• Exercise details
Scan the entries below for the word "will". Copy each line that has it.

• Records for the task

────────────────

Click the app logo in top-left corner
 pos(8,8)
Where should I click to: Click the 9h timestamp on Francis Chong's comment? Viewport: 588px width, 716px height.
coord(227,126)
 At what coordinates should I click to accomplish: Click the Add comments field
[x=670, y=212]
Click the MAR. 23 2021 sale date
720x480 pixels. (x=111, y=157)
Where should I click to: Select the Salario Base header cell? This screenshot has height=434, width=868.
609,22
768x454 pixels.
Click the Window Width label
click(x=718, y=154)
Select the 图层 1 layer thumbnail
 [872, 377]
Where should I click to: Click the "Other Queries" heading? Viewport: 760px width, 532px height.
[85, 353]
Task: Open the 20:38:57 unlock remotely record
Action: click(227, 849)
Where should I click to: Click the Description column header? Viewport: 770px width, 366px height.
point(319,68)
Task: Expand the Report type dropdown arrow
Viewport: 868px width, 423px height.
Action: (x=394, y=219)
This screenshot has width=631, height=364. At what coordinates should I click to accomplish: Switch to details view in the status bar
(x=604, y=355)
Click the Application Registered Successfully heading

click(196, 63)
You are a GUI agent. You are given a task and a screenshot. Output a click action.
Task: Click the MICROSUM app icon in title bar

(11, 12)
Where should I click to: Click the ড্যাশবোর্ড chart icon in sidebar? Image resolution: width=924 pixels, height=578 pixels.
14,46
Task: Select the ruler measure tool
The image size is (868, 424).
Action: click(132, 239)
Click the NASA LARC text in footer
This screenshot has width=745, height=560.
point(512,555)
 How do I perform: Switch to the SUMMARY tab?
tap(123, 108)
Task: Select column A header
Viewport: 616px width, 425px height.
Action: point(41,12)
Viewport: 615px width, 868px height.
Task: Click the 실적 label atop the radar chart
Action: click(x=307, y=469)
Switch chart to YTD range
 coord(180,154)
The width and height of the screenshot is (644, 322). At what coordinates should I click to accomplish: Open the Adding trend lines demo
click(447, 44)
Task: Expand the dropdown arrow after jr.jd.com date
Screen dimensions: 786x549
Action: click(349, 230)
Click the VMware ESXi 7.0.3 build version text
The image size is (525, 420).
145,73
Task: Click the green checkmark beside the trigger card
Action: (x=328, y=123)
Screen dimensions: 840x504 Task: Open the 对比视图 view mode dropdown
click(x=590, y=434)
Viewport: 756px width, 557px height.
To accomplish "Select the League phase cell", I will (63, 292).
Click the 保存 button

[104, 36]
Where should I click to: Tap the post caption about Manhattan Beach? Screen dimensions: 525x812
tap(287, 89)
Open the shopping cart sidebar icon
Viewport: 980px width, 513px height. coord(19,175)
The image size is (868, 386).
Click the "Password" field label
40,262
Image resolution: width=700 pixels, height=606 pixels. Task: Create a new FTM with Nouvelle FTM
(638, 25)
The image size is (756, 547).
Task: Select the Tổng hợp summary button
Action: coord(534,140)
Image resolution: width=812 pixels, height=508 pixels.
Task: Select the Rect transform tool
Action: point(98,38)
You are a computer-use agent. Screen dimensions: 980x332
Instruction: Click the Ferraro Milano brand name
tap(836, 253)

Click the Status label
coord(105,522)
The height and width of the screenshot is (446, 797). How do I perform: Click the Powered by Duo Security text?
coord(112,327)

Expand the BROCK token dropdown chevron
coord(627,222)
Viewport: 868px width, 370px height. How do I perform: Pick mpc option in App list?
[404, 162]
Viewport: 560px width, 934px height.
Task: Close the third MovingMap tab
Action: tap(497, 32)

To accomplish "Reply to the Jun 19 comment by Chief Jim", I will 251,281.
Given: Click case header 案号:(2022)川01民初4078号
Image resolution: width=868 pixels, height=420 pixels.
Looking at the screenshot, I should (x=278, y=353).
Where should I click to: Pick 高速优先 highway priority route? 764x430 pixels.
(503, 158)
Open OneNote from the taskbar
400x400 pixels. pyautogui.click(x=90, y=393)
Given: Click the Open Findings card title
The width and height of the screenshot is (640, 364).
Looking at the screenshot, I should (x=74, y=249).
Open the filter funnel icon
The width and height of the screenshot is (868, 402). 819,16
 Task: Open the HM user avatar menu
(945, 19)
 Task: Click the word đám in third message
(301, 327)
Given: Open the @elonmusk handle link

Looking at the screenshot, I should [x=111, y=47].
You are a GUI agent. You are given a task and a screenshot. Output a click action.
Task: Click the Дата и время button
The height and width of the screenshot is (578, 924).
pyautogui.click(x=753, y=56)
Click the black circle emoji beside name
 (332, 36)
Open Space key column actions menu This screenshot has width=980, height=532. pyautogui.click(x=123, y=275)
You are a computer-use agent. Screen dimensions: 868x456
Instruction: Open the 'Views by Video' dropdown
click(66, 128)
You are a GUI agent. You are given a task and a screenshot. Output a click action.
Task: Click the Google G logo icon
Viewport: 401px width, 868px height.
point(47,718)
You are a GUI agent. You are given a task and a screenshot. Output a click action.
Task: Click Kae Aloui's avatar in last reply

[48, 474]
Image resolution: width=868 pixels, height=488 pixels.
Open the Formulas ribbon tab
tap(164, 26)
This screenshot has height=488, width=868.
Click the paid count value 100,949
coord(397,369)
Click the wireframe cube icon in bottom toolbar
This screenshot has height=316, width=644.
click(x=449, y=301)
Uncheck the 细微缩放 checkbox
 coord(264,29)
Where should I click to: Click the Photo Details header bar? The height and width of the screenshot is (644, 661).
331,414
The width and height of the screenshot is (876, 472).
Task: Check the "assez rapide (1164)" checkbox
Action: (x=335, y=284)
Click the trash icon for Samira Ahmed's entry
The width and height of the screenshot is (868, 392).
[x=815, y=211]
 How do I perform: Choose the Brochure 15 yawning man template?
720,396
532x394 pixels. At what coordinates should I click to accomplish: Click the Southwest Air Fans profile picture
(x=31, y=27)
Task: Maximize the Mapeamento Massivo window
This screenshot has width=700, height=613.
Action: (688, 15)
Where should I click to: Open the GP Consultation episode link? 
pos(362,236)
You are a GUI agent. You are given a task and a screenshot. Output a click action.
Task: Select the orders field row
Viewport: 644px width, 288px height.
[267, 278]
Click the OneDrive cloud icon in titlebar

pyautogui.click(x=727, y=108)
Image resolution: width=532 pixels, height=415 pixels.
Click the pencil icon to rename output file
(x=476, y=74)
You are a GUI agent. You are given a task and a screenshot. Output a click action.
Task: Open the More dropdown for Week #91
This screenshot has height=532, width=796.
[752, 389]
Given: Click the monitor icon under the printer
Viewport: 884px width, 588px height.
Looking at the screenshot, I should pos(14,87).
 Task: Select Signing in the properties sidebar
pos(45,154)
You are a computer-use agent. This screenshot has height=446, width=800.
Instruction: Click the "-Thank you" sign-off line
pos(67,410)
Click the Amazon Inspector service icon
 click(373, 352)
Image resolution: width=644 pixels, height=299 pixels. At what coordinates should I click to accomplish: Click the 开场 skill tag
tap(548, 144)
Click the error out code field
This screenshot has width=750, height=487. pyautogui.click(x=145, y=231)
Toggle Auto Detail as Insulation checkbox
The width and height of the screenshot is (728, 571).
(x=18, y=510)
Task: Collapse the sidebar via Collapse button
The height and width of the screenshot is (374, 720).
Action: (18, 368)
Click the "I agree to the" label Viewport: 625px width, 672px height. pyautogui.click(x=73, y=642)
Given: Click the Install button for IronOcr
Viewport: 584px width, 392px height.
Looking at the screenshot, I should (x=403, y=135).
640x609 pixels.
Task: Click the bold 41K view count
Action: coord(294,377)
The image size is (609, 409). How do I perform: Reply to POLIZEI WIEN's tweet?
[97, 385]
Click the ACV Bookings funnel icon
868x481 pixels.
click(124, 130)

────────────────

• Solution below
To accomplish "Select the League phase cell", I will (63, 292).
To accomplish "Reply to the Jun 19 comment by Chief Jim", I will 251,281.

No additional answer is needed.